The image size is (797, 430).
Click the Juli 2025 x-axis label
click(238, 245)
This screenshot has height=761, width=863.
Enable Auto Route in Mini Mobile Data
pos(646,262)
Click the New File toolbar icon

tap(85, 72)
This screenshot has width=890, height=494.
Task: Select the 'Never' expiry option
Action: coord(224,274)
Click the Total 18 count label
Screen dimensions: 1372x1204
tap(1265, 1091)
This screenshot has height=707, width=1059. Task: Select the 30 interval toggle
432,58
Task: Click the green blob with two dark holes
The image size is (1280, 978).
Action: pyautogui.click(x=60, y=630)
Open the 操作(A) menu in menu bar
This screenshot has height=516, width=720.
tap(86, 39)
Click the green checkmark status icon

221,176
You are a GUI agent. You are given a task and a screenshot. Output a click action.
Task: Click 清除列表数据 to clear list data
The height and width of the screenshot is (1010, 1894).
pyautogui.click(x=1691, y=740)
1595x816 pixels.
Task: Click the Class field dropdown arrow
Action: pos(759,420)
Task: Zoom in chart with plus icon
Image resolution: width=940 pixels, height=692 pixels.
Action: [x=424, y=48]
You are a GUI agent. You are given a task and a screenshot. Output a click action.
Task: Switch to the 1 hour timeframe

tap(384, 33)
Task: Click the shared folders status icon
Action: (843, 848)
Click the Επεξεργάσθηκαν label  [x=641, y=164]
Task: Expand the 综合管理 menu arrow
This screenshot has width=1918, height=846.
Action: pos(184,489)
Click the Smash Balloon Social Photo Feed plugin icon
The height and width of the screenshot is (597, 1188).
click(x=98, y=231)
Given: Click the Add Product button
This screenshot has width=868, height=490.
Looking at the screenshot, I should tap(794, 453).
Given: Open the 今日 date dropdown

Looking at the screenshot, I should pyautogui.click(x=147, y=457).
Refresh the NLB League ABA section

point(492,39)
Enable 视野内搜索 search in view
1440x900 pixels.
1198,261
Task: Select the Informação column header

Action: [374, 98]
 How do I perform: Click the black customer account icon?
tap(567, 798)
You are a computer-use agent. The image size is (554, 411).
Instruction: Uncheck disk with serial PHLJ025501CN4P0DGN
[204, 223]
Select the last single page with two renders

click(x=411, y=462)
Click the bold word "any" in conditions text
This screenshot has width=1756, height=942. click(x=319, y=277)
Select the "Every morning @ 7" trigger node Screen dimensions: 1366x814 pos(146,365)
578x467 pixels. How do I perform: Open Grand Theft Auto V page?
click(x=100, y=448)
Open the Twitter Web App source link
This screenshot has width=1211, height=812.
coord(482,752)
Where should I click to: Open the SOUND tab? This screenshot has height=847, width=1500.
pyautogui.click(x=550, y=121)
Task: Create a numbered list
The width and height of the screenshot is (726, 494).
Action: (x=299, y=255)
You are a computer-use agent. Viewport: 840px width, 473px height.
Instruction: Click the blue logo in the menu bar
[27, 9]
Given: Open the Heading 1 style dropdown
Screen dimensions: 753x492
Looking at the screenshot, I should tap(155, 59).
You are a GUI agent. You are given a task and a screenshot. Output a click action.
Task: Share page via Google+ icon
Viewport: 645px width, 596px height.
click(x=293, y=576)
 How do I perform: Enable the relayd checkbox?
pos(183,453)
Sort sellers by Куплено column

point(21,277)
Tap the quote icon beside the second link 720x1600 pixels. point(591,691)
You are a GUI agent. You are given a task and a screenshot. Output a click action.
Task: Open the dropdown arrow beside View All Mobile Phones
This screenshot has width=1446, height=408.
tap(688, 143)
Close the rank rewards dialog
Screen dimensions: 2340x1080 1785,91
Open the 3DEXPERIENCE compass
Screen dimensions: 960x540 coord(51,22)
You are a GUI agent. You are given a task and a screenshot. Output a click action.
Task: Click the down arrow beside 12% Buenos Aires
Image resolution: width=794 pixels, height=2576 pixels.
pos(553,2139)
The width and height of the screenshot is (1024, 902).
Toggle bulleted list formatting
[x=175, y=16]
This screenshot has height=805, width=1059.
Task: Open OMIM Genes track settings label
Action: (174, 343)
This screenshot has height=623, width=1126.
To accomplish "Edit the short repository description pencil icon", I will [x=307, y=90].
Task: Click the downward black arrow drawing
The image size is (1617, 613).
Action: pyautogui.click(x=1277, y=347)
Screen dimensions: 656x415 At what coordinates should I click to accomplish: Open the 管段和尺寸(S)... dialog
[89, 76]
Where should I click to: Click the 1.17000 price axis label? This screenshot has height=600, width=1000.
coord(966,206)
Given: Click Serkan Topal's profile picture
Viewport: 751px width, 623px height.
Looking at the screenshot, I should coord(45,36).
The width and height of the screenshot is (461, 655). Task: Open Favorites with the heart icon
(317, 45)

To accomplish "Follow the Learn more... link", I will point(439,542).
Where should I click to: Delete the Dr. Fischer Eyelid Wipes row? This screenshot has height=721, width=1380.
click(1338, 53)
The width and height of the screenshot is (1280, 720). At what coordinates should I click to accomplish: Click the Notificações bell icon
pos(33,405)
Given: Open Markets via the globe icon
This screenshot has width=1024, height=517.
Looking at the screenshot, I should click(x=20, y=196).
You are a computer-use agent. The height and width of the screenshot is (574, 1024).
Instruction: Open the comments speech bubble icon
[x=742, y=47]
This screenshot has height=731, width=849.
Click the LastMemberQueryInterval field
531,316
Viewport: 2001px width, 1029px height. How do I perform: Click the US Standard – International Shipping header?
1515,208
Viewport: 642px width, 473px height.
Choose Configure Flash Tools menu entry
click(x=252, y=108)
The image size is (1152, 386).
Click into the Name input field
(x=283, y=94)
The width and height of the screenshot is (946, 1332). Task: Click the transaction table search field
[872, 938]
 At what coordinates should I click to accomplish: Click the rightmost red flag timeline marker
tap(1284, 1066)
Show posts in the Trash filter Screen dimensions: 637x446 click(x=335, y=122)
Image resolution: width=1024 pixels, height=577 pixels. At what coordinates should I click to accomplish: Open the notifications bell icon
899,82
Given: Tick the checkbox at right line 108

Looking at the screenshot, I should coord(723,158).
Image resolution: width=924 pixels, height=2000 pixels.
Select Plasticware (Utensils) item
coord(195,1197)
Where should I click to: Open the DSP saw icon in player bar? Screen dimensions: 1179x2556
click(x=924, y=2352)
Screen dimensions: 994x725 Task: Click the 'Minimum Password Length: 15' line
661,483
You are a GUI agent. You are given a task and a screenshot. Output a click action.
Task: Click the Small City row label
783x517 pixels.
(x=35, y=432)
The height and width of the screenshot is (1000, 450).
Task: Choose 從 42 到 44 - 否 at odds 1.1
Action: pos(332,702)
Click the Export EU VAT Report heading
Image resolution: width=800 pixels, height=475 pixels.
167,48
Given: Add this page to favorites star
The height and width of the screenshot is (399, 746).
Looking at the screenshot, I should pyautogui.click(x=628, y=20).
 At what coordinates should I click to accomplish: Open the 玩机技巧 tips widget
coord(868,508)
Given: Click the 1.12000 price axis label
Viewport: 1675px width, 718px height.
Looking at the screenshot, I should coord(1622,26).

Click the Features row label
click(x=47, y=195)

###

> **Description of the task**:
The full listing must be retyped precisely, with no line left out.

> **Solved problem**:
The image size is (797, 430).
Click the Juli 2025 x-axis label
click(238, 245)
This screenshot has height=761, width=863.
Enable Auto Route in Mini Mobile Data
pos(646,262)
Click the New File toolbar icon

tap(85, 72)
This screenshot has width=890, height=494.
Task: Select the 'Never' expiry option
Action: coord(224,274)
Click the Total 18 count label
Screen dimensions: 1372x1204
tap(1265, 1091)
This screenshot has height=707, width=1059. Task: Select the 30 interval toggle
432,58
Task: Click the green blob with two dark holes
The image size is (1280, 978).
Action: pyautogui.click(x=60, y=630)
Open the 操作(A) menu in menu bar
This screenshot has height=516, width=720.
tap(86, 39)
Click the green checkmark status icon

221,176
You are a GUI agent. You are given a task and a screenshot. Output a click action.
Task: Click 清除列表数据 to clear list data
The height and width of the screenshot is (1010, 1894).
pyautogui.click(x=1691, y=740)
1595x816 pixels.
Task: Click the Class field dropdown arrow
Action: pos(759,420)
Task: Zoom in chart with plus icon
Image resolution: width=940 pixels, height=692 pixels.
Action: [x=424, y=48]
You are a GUI agent. You are given a task and a screenshot. Output a click action.
Task: Switch to the 1 hour timeframe

tap(384, 33)
Task: Click the shared folders status icon
Action: (843, 848)
Click the Επεξεργάσθηκαν label  [x=641, y=164]
Task: Expand the 综合管理 menu arrow
This screenshot has width=1918, height=846.
Action: pos(184,489)
Click the Smash Balloon Social Photo Feed plugin icon
The height and width of the screenshot is (597, 1188).
click(x=98, y=231)
Given: Click the Add Product button
This screenshot has width=868, height=490.
Looking at the screenshot, I should tap(794, 453).
Given: Open the 今日 date dropdown

Looking at the screenshot, I should pyautogui.click(x=147, y=457).
Refresh the NLB League ABA section

point(492,39)
Enable 视野内搜索 search in view
1440x900 pixels.
1198,261
Task: Select the Informação column header

Action: [374, 98]
 How do I perform: Click the black customer account icon?
tap(567, 798)
You are a computer-use agent. The image size is (554, 411).
Instruction: Uncheck disk with serial PHLJ025501CN4P0DGN
[204, 223]
Select the last single page with two renders

click(x=411, y=462)
Click the bold word "any" in conditions text
This screenshot has width=1756, height=942. click(x=319, y=277)
Select the "Every morning @ 7" trigger node Screen dimensions: 1366x814 pos(146,365)
578x467 pixels. How do I perform: Open Grand Theft Auto V page?
click(x=100, y=448)
Open the Twitter Web App source link
This screenshot has width=1211, height=812.
coord(482,752)
Where should I click to: Open the SOUND tab? This screenshot has height=847, width=1500.
pyautogui.click(x=550, y=121)
Task: Create a numbered list
The width and height of the screenshot is (726, 494).
Action: (x=299, y=255)
You are a computer-use agent. Viewport: 840px width, 473px height.
Instruction: Click the blue logo in the menu bar
[27, 9]
Given: Open the Heading 1 style dropdown
Screen dimensions: 753x492
Looking at the screenshot, I should tap(155, 59).
You are a GUI agent. You are given a task and a screenshot. Output a click action.
Task: Share page via Google+ icon
Viewport: 645px width, 596px height.
click(x=293, y=576)
 How do I perform: Enable the relayd checkbox?
pos(183,453)
Sort sellers by Куплено column

point(21,277)
Tap the quote icon beside the second link 720x1600 pixels. point(591,691)
You are a GUI agent. You are given a task and a screenshot. Output a click action.
Task: Open the dropdown arrow beside View All Mobile Phones
This screenshot has width=1446, height=408.
tap(688, 143)
Close the rank rewards dialog
Screen dimensions: 2340x1080 1785,91
Open the 3DEXPERIENCE compass
Screen dimensions: 960x540 coord(51,22)
You are a GUI agent. You are given a task and a screenshot. Output a click action.
Task: Click the down arrow beside 12% Buenos Aires
Image resolution: width=794 pixels, height=2576 pixels.
pos(553,2139)
The width and height of the screenshot is (1024, 902).
Toggle bulleted list formatting
[x=175, y=16]
This screenshot has height=805, width=1059.
Task: Open OMIM Genes track settings label
Action: (174, 343)
This screenshot has height=623, width=1126.
To accomplish "Edit the short repository description pencil icon", I will [x=307, y=90].
Task: Click the downward black arrow drawing
The image size is (1617, 613).
Action: pyautogui.click(x=1277, y=347)
Screen dimensions: 656x415 At what coordinates should I click to accomplish: Open the 管段和尺寸(S)... dialog
[89, 76]
Where should I click to: Click the 1.17000 price axis label? This screenshot has height=600, width=1000.
coord(966,206)
Given: Click Serkan Topal's profile picture
Viewport: 751px width, 623px height.
Looking at the screenshot, I should coord(45,36).
The width and height of the screenshot is (461, 655). Task: Open Favorites with the heart icon
(317, 45)

To accomplish "Follow the Learn more... link", I will point(439,542).
Where should I click to: Delete the Dr. Fischer Eyelid Wipes row? This screenshot has height=721, width=1380.
click(1338, 53)
The width and height of the screenshot is (1280, 720). At what coordinates should I click to accomplish: Click the Notificações bell icon
pos(33,405)
Given: Open Markets via the globe icon
This screenshot has width=1024, height=517.
Looking at the screenshot, I should click(x=20, y=196).
You are a computer-use agent. The height and width of the screenshot is (574, 1024).
Instruction: Open the comments speech bubble icon
[x=742, y=47]
This screenshot has height=731, width=849.
Click the LastMemberQueryInterval field
531,316
Viewport: 2001px width, 1029px height. How do I perform: Click the US Standard – International Shipping header?
1515,208
Viewport: 642px width, 473px height.
Choose Configure Flash Tools menu entry
click(x=252, y=108)
The image size is (1152, 386).
Click into the Name input field
(x=283, y=94)
The width and height of the screenshot is (946, 1332). Task: Click the transaction table search field
[872, 938]
 At what coordinates should I click to accomplish: Click the rightmost red flag timeline marker
tap(1284, 1066)
Show posts in the Trash filter Screen dimensions: 637x446 click(x=335, y=122)
Image resolution: width=1024 pixels, height=577 pixels. At what coordinates should I click to accomplish: Open the notifications bell icon
899,82
Given: Tick the checkbox at right line 108

Looking at the screenshot, I should coord(723,158).
Image resolution: width=924 pixels, height=2000 pixels.
Select Plasticware (Utensils) item
coord(195,1197)
Where should I click to: Open the DSP saw icon in player bar? Screen dimensions: 1179x2556
click(x=924, y=2352)
Screen dimensions: 994x725 Task: Click the 'Minimum Password Length: 15' line
661,483
You are a GUI agent. You are given a task and a screenshot. Output a click action.
Task: Click the Small City row label
783x517 pixels.
(x=35, y=432)
The height and width of the screenshot is (1000, 450).
Task: Choose 從 42 到 44 - 否 at odds 1.1
Action: pos(332,702)
Click the Export EU VAT Report heading
Image resolution: width=800 pixels, height=475 pixels.
167,48
Given: Add this page to favorites star
The height and width of the screenshot is (399, 746).
Looking at the screenshot, I should pyautogui.click(x=628, y=20).
 At what coordinates should I click to accomplish: Open the 玩机技巧 tips widget
coord(868,508)
Given: Click the 1.12000 price axis label
Viewport: 1675px width, 718px height.
Looking at the screenshot, I should coord(1622,26).

Click the Features row label
click(x=47, y=195)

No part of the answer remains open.